- _Data excerpts_
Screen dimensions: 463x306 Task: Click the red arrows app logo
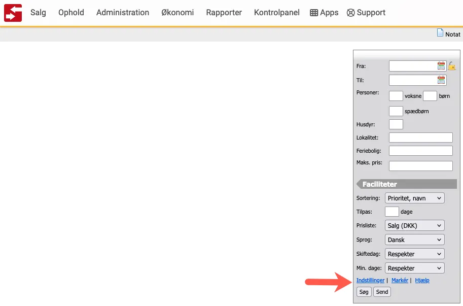13,13
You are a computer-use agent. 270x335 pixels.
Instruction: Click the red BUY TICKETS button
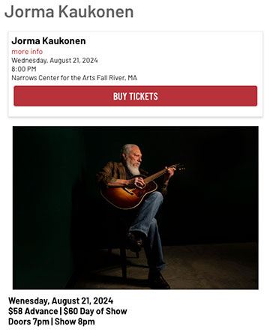[x=135, y=96]
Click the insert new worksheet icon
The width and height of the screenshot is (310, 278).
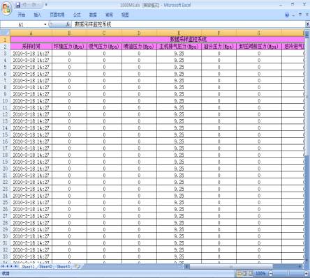click(78, 266)
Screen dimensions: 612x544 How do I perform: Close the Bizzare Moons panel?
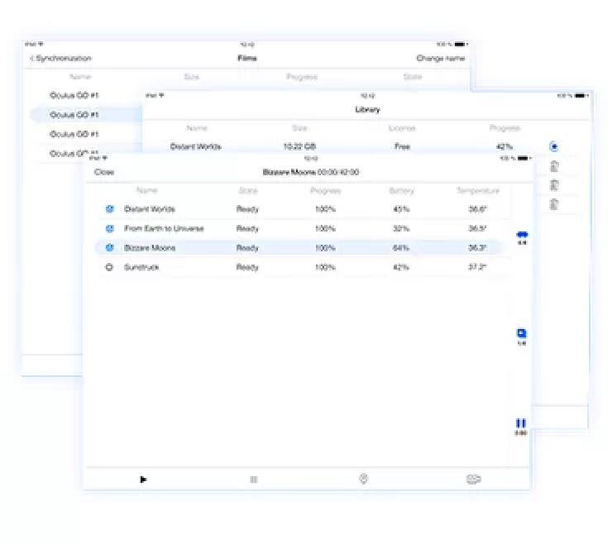[x=104, y=172]
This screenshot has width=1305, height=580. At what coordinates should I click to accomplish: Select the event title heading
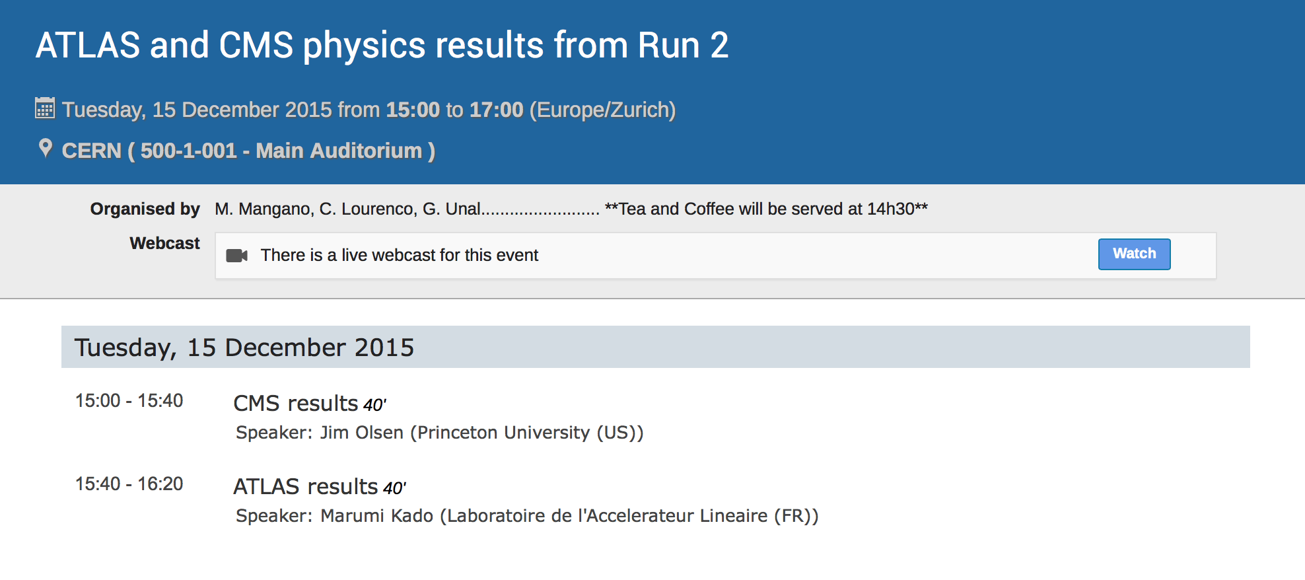(382, 46)
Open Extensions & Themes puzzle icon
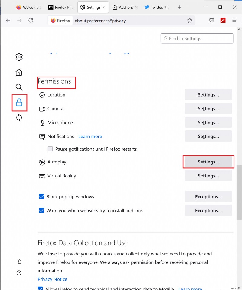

- _Task description_
Everything in the records must be transcribed exactly, except the pictures, which are left out.

- _Answer space_
Screen dimensions: 463x306 Task: Click the red arrows app logo
13,13
You are a computer-use agent. 270x335 pixels.
Instruction: Click the red BUY TICKETS button
[x=135, y=96]
Click the insert new worksheet icon
The width and height of the screenshot is (310, 278).
click(78, 266)
Screen dimensions: 612x544 How do I perform: Close the Bizzare Moons panel?
[x=104, y=172]
This screenshot has width=1305, height=580. At what coordinates should I click to accomplish: Select the event title heading
(382, 46)
Open Extensions & Themes puzzle icon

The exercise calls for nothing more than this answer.